Ah, aku telah melupakan keindahan sejak hanya kukenal pertempuran dengan para
polisi yang mengejar-ngejar kami dari hutan ke hutan. Aku telah melupakan
keindahan sejak para junta memaksa kami untuk segera menyerah dan memaksa
tinggal di Rangoon
tanpa kebanggaan sebagai pejuang. Aku tak lagi mengenal keindahan sejak cintaku
kepada sang Pangeran Kematian hanya bisa disembunyikan di rerimbun dahan.
Keindahan, kau tahu, hanya muncul, sesaat ketika bulan seiris jeruk memancarkan
sinar tepat di pucuk Katedral Saint Jean. Dan sayang, sebagai orang yang
terpenjara oleh pekerjaan rutin sebagai pengelola hotel, sungguh tak mudah dan
butuh perjuangan panjang agar sampai ke situs peribadatan tak jauh dari Fourviere
itu. Paling tidak aku harus berjalan kaki dengan tertatih-tatih ke Stasiun Saxe
Gambetta, berganti-ganti kereta bawah tanah yang disesaki para imigran, untuk
pada akhirnya merangkak ke tebing yang nyaris tegak lurus dengan langit dengan
funicular, dengan kereta yang lebih mirip sebagai ular melata menembus
lorong-lorong gedung sunyi selalu kubayangkan penuh kelelawar itu.
Kau
mungkin menyangka setelah riwayat Khun Sa habis, berakhir pula nasib hotel tua
dan sepasang perempuan yang kesepian.
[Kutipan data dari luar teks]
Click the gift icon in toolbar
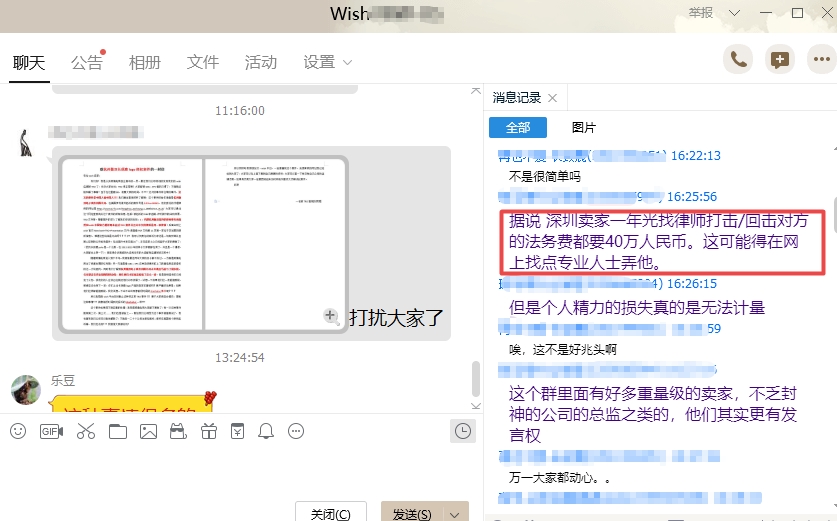The height and width of the screenshot is (521, 837). pos(208,431)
Oo, justru kini kehidupan yang sebenarnya
sedang dimulai. Tak terikat pada siapa pun, aku justru berani berbisnis serbuk
iblis kembali. Tak mungkin menggerakkan perjuangan melawan kekejaman junta
hanya dengan mengandalkan doa para biksu dan duit keropos dari tabungan para
pejuang Shan. Aku juga mulai tak suka pada kelembekan Aung San Suu Kyi yang
tidak segera habis-habisan menghajar para junta dengan bayonet atau sekadar
cakar. Karena itu, ketika bercermin, aku kerap membayangkan diri sebagai
serdadu lagi, dan mencoreng-coreng wajah dengan water colour warna hijau. Aku
juga mulai berkhayal menganggap semua gedung kuno di Lyon sebagai pohon-pohon
raksasa di perbatasan Thailand-Burma. Serba hitam, magis, dan penuh ular yang
bisa memangsa musuh yang terjebak dan kehilangan cara untuk menemukan sinar
matahari kembali.
Tentu
aku masih sangat mencintai Khun Sa, meskipun kurir heroin keturunan
Aljazair-Spanyol, Aljir Duarte, yang memang bermata nakal, mulai berani meremas
pantat dan mengajakku mandi bersama dalam kucuran shower yang sering macet,
atau memelukku dari belakang ketika aku sedang berdandan di depan cermin buram,
di kamar pribadiku yang berdekatan dengan gudang.
Dan
mencintai Khun Sa, kau tahu, haruslah selalu menganggap diri sebagai pisau atau
pistol mematikan bagi para musuh almarhum. Karena itu, kepada siapa pun aku tak
pernah bercerita mengenai burung-burung dan ratusan angsa Khun Sa yang ribut
tak keruan setiap mendengar derap kaki kuda kami beradu dengan tanah berdebu
atau saat melihat kami bercumbu di rerimbun pohon penuh benalu.
Juga
kepada Duarte, aku selalu waspada dan tak pernah kukatakan mengapa aku tak
pernah mau tinggal di Paris atau sekadar berdoa di Katedral Notre Dame dan
menikmati panas matahari musim dingin dari Sungai Seine.
”Paris adalah neraka.
Iblis manis akan membunuhmu jika kau bermimpi tinggal di kota brengsek itu. Ketahuilah, Zita, sejak
salah seorang kepercayaanku mengetahui aku mencintaimu, saat itu pula ia
berniat membunuhmu. Kau dianggap akan melemahkan perjuangan. Karena itu, begitu
tahu kau akan berimigrasi ke Prancis, saat itu pula ia mengirim pembunuhmu ke
Prancis. Jadi, percayalah kepadaku, Zita, jangan pernah ke Paris . Dan jika aku sudah mati, jangan juga
pernah bercinta dengan laki-laki dari kota
penuh iblis itu.”
Dulu
aku tertawa keras-keras saat Khun Sa mendesiskan kata-kata busuk itu ke
telingaku. Dan kini aku juga tertawa terpingkal-pingkal ketika Duarte memamerkan rumah mungil di kawasan
bekas biara di Jalan Notre Dame yang di foto terlihat seperti gang penuh
reptil, kodok, pengemis, dan sepeda bobrok itu.
”Ayolah,
Zita, aku akan mengubah segala yang tampak seperti neraka sebagai surga. Setiap
hari akan kuajak kau bercinta dalam boat putih sebelum badai tiba,” dengus Duarte sambil menyeretku
ke gudang penuh debu.
Hmm,
pada mulanya aku memang agak tergoda untuk meninggalkan Lyon .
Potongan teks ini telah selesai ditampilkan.